Nachhaltige Veränderungen bewirken
Das Projekt hat über 7000 Interventionen für ukrainische Flüchtlinge in 7 Regionen Tschechiens ermöglicht, während mehr als 215 000 Flüchtlinge von umfassenderen, von der WHO und Partnerorganisationen unterstützten Angeboten, einschließlich Informationskampagnen, profitiert haben
Die Ergebnisse waren lebensverändernd. So konnten etwa einige Mütter, die kurz davor standen, das Sorgerecht für ihre Kinder zu verlieren, die psychologische Betreuung erhalten, die sie benötigten, um ihre Situation zu stabilisieren und ihre Familie zusammenzuhalten.

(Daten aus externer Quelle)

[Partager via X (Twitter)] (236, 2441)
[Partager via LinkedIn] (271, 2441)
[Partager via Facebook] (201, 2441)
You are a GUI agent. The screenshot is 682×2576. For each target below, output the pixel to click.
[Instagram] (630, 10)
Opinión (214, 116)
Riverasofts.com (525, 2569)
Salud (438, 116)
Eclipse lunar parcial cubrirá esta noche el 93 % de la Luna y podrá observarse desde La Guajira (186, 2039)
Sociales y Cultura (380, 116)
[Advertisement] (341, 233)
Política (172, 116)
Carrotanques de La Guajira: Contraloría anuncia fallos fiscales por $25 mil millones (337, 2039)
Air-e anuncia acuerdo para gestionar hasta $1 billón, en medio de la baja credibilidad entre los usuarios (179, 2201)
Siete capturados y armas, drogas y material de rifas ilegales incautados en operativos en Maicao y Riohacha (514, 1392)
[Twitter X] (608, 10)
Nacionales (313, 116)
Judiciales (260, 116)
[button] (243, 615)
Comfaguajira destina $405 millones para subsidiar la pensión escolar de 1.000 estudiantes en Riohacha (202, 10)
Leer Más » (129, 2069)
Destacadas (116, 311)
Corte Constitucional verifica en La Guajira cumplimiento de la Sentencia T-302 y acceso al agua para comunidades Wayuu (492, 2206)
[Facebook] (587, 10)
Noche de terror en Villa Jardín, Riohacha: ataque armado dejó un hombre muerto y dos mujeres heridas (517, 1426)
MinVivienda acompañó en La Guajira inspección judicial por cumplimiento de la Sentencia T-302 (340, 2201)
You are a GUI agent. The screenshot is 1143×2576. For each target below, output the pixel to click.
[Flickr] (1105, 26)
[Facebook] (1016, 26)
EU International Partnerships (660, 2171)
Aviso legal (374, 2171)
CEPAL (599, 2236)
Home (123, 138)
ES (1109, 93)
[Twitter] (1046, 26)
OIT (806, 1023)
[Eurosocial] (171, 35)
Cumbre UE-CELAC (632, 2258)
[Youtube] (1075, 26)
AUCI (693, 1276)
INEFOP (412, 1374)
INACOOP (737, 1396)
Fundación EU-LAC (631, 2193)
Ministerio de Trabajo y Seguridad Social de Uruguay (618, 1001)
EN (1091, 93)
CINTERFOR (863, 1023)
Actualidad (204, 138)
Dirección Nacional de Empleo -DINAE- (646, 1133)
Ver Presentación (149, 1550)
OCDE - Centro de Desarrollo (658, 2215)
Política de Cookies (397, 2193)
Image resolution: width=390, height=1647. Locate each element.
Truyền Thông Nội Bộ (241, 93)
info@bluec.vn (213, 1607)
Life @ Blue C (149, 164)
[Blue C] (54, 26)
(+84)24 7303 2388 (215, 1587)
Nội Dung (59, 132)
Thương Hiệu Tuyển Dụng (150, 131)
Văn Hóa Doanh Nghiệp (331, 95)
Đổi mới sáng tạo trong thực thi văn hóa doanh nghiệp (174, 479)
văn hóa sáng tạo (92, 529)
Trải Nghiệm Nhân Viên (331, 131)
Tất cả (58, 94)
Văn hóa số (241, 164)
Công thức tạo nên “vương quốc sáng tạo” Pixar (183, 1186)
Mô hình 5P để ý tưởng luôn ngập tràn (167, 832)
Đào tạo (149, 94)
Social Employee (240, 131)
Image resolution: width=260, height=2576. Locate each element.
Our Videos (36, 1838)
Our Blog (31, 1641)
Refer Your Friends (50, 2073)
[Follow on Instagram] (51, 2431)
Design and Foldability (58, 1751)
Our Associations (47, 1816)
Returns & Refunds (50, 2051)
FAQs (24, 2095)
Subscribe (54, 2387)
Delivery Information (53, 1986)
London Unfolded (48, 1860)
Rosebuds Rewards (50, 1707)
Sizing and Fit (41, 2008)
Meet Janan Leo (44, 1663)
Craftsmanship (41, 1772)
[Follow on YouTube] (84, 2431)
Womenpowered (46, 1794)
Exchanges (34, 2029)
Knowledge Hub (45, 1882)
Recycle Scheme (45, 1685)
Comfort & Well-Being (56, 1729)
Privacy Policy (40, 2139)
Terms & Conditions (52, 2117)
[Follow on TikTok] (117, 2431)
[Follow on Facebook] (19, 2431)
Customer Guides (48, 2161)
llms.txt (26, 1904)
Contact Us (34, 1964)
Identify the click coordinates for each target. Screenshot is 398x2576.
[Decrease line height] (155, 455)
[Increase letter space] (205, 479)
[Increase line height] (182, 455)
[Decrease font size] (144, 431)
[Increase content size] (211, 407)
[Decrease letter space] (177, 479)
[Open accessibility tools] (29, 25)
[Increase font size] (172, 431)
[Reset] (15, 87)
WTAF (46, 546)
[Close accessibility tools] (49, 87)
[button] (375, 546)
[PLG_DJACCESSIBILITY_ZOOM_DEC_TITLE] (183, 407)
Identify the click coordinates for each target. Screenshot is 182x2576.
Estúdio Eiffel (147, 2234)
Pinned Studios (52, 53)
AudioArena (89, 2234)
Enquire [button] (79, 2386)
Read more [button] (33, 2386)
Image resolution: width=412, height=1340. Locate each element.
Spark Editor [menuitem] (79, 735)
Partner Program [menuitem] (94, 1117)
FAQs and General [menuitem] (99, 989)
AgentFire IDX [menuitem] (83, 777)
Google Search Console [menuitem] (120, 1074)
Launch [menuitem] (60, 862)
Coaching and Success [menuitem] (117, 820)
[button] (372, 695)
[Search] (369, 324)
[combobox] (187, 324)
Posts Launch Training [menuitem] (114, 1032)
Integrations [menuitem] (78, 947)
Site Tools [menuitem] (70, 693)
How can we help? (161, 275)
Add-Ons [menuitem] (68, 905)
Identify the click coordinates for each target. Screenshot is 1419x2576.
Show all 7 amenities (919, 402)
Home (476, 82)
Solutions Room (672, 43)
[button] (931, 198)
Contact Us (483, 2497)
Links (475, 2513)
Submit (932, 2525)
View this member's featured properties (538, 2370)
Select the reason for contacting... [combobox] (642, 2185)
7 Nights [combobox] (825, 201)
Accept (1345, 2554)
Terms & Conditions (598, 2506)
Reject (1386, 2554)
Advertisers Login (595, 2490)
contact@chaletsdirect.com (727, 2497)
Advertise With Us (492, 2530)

Die Einbeziehung ukrainischer Spezialisten war einer der größten Erfolge des Projekts. Viele dieser Fachkräfte haben sich in das tschechische Gesundheitssystem integriert und sind nun feste Mitarbeiter in den CDZ. „Ohne diese ukrainischen Psychologen hätten wir die Chance verpasst, so vielen Menschen zu helfen. Sie waren wirklich Lebensretter“, bemerkt Hana.
Gemeinsam nach vorn
Auch wenn das Programm sehr erfolgreich war, bestehen nach wie vor Herausforderungen. Das tschechische System für die psychische Gesundheitsversorgung hat noch immer mit Kapazitätsproblemen zu kämpfen, insbesondere bei der psychiatrischen Versorgung, und die Nachfrage nach entsprechenden Leistungen steigt weiter an. Die WHO und ihre Partner konzentrieren sich darauf, gemeindenahe Dienste auszubauen und neue Wege zu finden, um gefährdete Gruppen zu erreichen, so etwa Jugendliche, die besonders gefährdet sind.
Mit Blick auf die Zukunft planen die WHO und lokale Organisationen, auf dem von ihnen geschaffenen Fundament weiter aufzubauen und sicherzustellen, dass Flüchtlinge die Unterstützung erhalten, die sie benötigen – jetzt und in Zukunft.
Wie Gracian sagt: „Wir haben gesehen, wie gut dieses System funktionieren kann, und jetzt geht es darum sicherzustellen, dass wir den Fortschritt aufrechterhalten, um zu gewährleisten, dass jeder, der uns braucht, ermutigt wird, entsprechende Leistungen in Anspruch zu nehmen.“
Hintergrund
Als Reaktion auf die zahlreichen, von Konflikten bis zu Naturkatastrophen reichenden Krisen, die zur Unterbrechung von Gesundheitsleistungen in der gesamten Europäischen Region geführt haben, hat WHO/Europa schnell gehandelt, um psychische und psychosoziale Unterstützung (MHPSS) für Flüchtlinge wie auch die lokalen Gesundheitssysteme zu mobilisieren und zu koordinieren. In der Ukraine hat WHO/Europa eine Schlüsselrolle bei der Koordination von MHPSS-Maßnahmen und der Verbesserung der psychischen Gesundheitsversorgung gespielt. In Armenien, Bulgarien, Israel, Polen, der Republik Moldau, Rumänien, der Slowakei, Tschechien, der Türkei, der Ukraine und Ungarn hat die Organisation 16 MHPSS-Experten bereitgestellt, über 700 humanitäre Helfer unterstützt und mehr als 2500 Gesundheitshelfer im Hinblick auf ihre Fähigkeiten im Bereich MHPSS geschult.